SOURCE / GT VOICE
GT Voice: What does India’s reported restriction-easing signal?
Published: Mar 23, 2021 10:41 PM
Illustration: Xia Qing/GT

Illustration: Xia Qing/GT


India seems to be on verge of breaking the ice in economic and trade exchanges with China, which is a welcome development but necessary caution may be still required in the market.

Chinese equipment makers may still have the chance of being included in a list of "trusted" suppliers of telecom equipment for India's 5G networks as long as they meet eligibility criteria, Mint reported on Monday, citing an anonymous government official.

The news represents a gratifying change from the previous speculation. When India's telecoms department announced in early March that starting from June 15, domestic carriers can only buy equipment from government-approved "trusted" suppliers, various media outlets said the move is designed to exclude Chinese companies like Huawei.

If the Indian government does allow Chinese companies to supply equipment for its 5G networks, it will undoubtedly send a positive signal for bilateral relations and businesses from the two sides. The reasons are not hard to discern. Chinese companies have distinctive advantages in terms of both cost and technology in supplying 5G equipment, which is very attractive for countries like India with limited procurement costs. If India continues to block Chinese telecom firms for political reasons, it may be left with choice of suppliers such as Nokia Corp, Ericsson and Samsung, which will not only inflate costs for India's telecommunications operators, but also put the construction of India's 5G networks in a passive position.

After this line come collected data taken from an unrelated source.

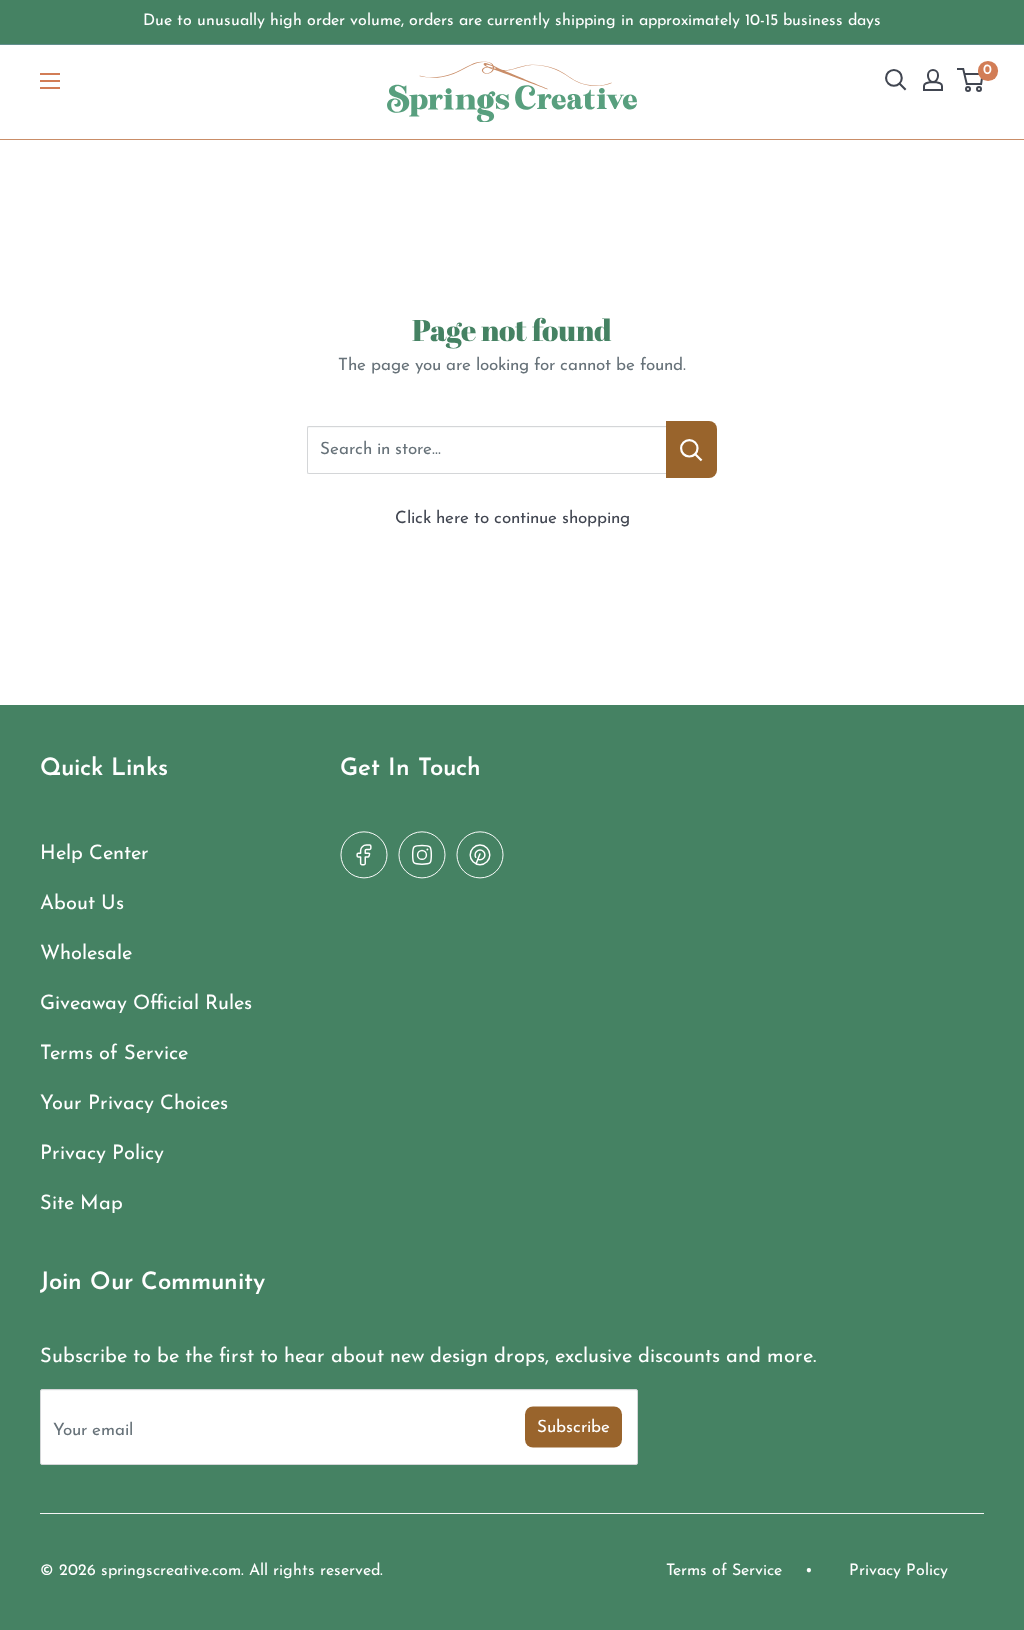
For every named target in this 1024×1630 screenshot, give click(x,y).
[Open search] (896, 80)
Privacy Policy (102, 1154)
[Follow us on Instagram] (422, 855)
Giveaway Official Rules (146, 1004)
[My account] (933, 80)
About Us (82, 904)
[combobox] (486, 450)
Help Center (94, 854)
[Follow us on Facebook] (364, 855)
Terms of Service (114, 1054)
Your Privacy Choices (134, 1104)
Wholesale (86, 954)
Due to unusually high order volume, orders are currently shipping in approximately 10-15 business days (512, 21)
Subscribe (573, 1427)
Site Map (81, 1204)
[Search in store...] (691, 449)
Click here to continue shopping (512, 518)
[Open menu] (50, 81)
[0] (971, 80)
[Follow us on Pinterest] (480, 855)
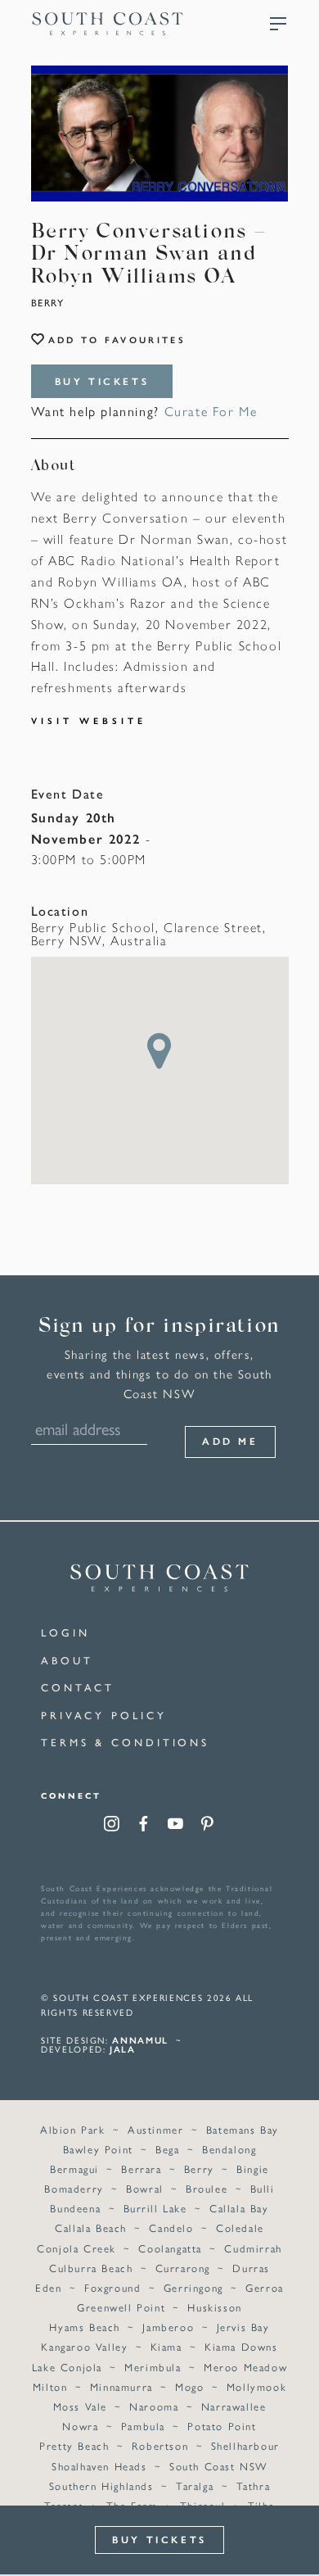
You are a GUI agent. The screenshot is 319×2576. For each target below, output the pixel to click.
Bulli (262, 2188)
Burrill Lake (155, 2208)
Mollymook (256, 2386)
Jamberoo (168, 2326)
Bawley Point (98, 2149)
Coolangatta (170, 2248)
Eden (48, 2287)
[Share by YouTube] (175, 1826)
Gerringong (193, 2287)
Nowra (80, 2425)
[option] (160, 133)
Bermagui (74, 2168)
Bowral (145, 2188)
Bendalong (229, 2149)
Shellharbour (245, 2445)
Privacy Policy (104, 1715)
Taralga (194, 2485)
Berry (48, 302)
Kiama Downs (241, 2346)
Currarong (182, 2267)
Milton (50, 2386)
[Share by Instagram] (111, 1826)
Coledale (240, 2227)
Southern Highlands (101, 2485)
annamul (140, 2039)
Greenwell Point (121, 2307)
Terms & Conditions (125, 1742)
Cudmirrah (252, 2248)
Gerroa (264, 2287)
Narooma (153, 2406)
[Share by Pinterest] (207, 1826)
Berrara (141, 2168)
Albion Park (73, 2129)
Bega (167, 2149)
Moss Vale (80, 2406)
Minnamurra (121, 2386)
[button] (159, 1051)
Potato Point (221, 2425)
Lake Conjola (67, 2367)
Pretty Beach (74, 2445)
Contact (78, 1687)
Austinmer (155, 2129)
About (67, 1660)
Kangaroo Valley (84, 2346)
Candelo (171, 2227)
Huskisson (214, 2307)
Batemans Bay (242, 2129)
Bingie (252, 2168)
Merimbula (152, 2367)
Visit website (88, 720)
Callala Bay (239, 2208)
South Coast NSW (218, 2466)
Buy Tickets (102, 380)
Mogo (189, 2386)
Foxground (112, 2287)
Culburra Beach (91, 2267)
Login (65, 1632)
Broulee (206, 2188)
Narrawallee (234, 2406)
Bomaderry (73, 2188)
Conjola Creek (76, 2248)
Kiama (166, 2346)
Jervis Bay (243, 2326)
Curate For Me (211, 410)
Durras (251, 2267)
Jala (123, 2048)
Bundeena (75, 2208)
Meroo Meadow (245, 2367)
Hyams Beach (84, 2326)
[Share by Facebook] (143, 1826)
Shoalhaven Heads (99, 2466)
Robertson (160, 2445)
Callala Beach (91, 2227)
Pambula (143, 2425)
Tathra (253, 2485)
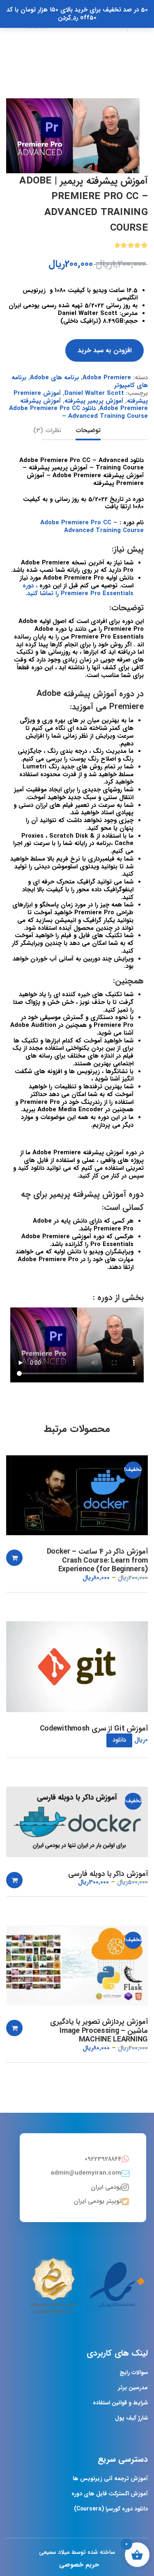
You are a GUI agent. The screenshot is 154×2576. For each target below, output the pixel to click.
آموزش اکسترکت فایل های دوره (109, 2493)
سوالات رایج (134, 2372)
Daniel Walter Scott (94, 393)
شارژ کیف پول (131, 2417)
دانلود (119, 1740)
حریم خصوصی (79, 2565)
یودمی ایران (106, 2187)
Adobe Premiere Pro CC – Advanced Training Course (92, 526)
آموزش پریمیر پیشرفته (93, 401)
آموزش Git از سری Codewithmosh (94, 1728)
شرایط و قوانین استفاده (120, 2402)
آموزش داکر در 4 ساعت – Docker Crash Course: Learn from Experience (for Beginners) (97, 1560)
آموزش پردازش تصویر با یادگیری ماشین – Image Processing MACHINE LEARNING (99, 2031)
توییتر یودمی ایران (98, 2201)
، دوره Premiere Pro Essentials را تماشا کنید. (78, 589)
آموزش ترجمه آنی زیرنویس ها (110, 2478)
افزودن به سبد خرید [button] (14, 1558)
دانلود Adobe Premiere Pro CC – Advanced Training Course (78, 412)
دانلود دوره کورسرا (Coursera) (111, 2508)
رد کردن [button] (68, 18)
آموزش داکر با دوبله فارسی (108, 1874)
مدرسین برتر (133, 2387)
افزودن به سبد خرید (104, 350)
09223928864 (103, 2159)
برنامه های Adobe (54, 378)
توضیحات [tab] (88, 431)
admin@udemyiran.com (86, 2173)
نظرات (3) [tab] (47, 431)
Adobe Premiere (107, 378)
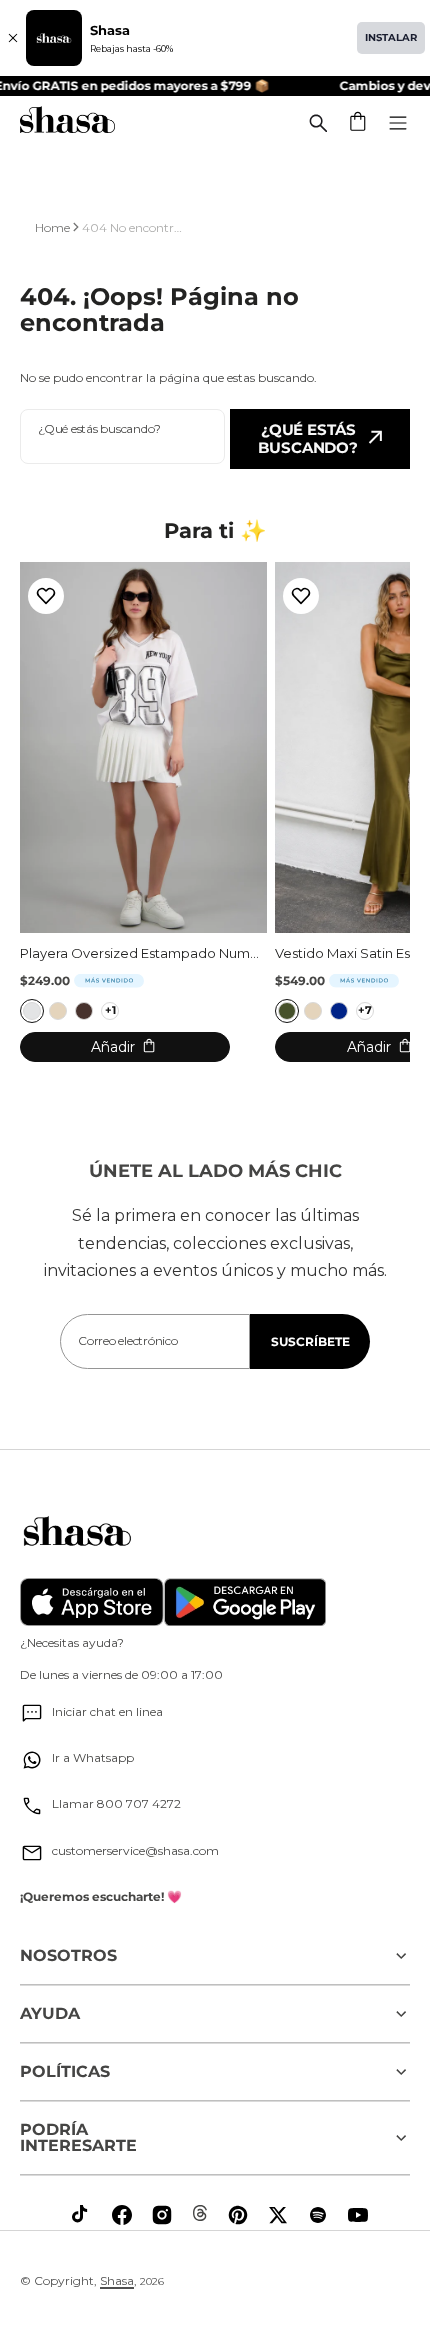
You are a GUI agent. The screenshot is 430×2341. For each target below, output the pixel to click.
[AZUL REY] (339, 1011)
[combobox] (122, 436)
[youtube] (358, 2215)
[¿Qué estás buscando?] (318, 123)
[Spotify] (318, 2215)
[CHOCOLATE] (84, 1011)
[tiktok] (82, 2215)
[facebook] (122, 2215)
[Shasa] (67, 122)
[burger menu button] (398, 123)
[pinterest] (238, 2215)
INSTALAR (391, 37)
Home (52, 227)
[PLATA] (32, 1011)
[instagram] (162, 2215)
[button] (359, 123)
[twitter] (278, 2215)
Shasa (117, 2280)
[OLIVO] (287, 1011)
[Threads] (200, 2213)
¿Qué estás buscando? (308, 438)
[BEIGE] (58, 1011)
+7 (365, 1010)
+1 (110, 1010)
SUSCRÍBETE (310, 1341)
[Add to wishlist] (46, 596)
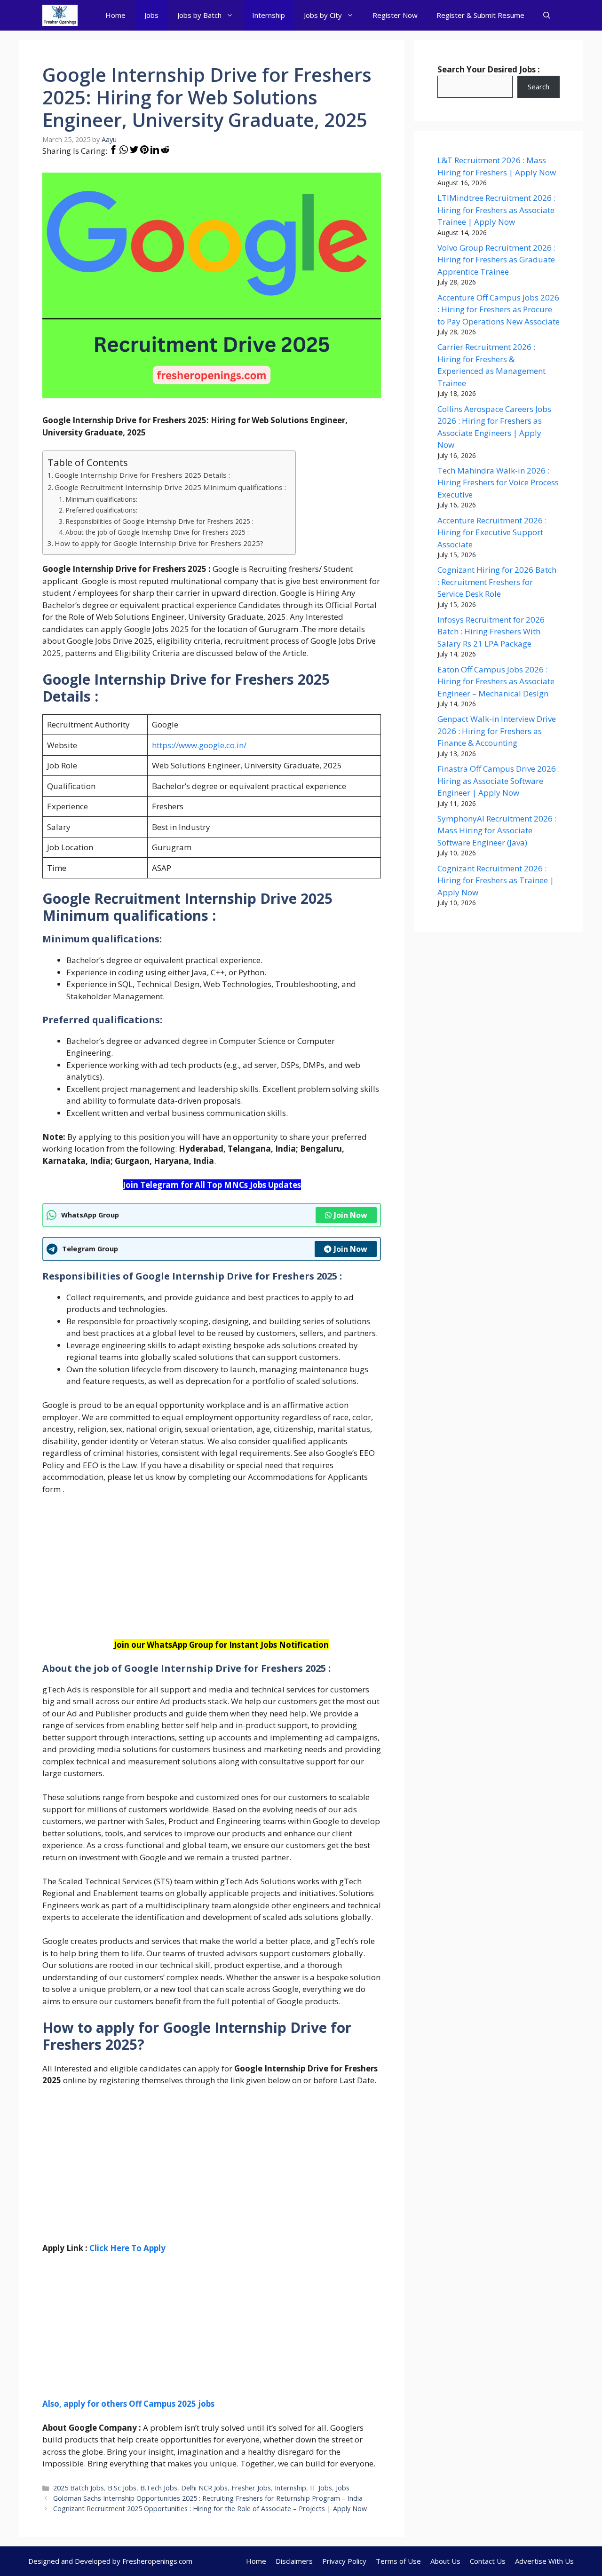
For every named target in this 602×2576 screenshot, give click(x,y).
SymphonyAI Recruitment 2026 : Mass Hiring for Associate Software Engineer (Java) (496, 830)
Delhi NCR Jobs (204, 2487)
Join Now (350, 1215)
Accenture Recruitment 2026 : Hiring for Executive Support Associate (492, 532)
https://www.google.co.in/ (199, 745)
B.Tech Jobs (158, 2487)
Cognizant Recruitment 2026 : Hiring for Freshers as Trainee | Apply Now (495, 880)
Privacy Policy (344, 2561)
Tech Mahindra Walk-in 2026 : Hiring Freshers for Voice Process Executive (498, 482)
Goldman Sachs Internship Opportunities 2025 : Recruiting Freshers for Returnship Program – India (208, 2498)
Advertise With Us (544, 2561)
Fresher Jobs (251, 2487)
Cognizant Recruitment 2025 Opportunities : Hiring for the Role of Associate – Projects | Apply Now (210, 2508)
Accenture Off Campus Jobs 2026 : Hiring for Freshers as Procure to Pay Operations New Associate (498, 309)
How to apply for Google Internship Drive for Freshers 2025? (159, 543)
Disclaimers (294, 2561)
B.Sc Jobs (122, 2487)
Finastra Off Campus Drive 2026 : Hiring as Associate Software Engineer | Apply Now (498, 780)
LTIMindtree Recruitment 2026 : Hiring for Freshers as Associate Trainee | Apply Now (496, 209)
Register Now (395, 15)
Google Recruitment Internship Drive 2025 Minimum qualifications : (170, 487)
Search (538, 86)
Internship (268, 15)
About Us (445, 2561)
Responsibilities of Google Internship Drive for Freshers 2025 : (159, 521)
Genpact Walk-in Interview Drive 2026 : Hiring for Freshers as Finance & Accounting (496, 730)
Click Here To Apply (127, 2248)
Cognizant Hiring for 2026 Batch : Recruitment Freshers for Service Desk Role (496, 581)
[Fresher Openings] (60, 15)
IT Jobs (321, 2487)
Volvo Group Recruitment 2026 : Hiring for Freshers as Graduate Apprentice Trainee (496, 259)
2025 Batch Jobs (78, 2487)
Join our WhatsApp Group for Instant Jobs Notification (221, 1644)
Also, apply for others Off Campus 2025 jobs (128, 2403)
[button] (547, 15)
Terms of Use (398, 2561)
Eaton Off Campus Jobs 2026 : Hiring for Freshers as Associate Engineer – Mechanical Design (495, 681)
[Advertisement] (211, 1573)
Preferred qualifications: (101, 510)
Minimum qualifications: (101, 499)
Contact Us (488, 2561)
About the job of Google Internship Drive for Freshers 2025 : (157, 532)
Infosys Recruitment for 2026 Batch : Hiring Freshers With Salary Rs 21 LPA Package (491, 631)
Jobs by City (323, 15)
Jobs (151, 15)
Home (115, 15)
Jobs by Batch (199, 15)
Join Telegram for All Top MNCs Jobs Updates (212, 1184)
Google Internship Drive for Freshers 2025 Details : (142, 475)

There have been several pieces of news reports recently indicating the Indian government may ease its previous economic boycott of China. For instance, in February, news came that India was set to approve 45 pending investment proposals from China, including those from Chinese automakers Great Wall Motor and SAIC Motor Corp. In early March, the Indian government reportedly was planning to "speed up" Chinese investment proposals, primarily within the manufacturing sector.

A growing number of such news may, to a certain extent, reflect India's need for Chinese investment and economic cooperation. The Indian economy is currently facing great pressure because of the coronavirus pandemic, which is in urgent need of foreign investment to lift its econmy out of the economic plight.

However, it should also be noted that there are still lots of different voices regarding Chinese investment in India, and India's ban on dozens of Chinese applications remains in place. 

Moreover, for a long time, India has sought to adhere to a non-alignment principle in attempt to maximize its own interests. It remains to be seen how India will make its tightrope walk in the US-China rivalry, which means that there will still be lots of uncertainties in India's attitude toward China in bilateral economic ties. In this sense, market players and investors are still advised to keep cautious attitude toward such news and wait to see further development.

It is hoped that India can take a more pragmatic approach toward China-related economic issues.  After all, areas of future cooperation between the two countries are not just limited to the telecommunication sector.